** Work item **
Print the line that contains "Instruction: Click the" and every line after it through the last line of the records below, exactly as written and nothing else.

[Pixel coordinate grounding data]
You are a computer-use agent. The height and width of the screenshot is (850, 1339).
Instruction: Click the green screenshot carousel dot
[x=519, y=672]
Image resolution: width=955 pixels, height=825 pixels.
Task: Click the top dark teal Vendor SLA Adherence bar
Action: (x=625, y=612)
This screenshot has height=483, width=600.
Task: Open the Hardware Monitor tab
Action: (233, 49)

** Written answer **
Instruction: Click the green screenshot carousel dot
[x=519, y=672]
Image resolution: width=955 pixels, height=825 pixels.
Task: Click the top dark teal Vendor SLA Adherence bar
Action: (x=625, y=612)
This screenshot has height=483, width=600.
Task: Open the Hardware Monitor tab
Action: (233, 49)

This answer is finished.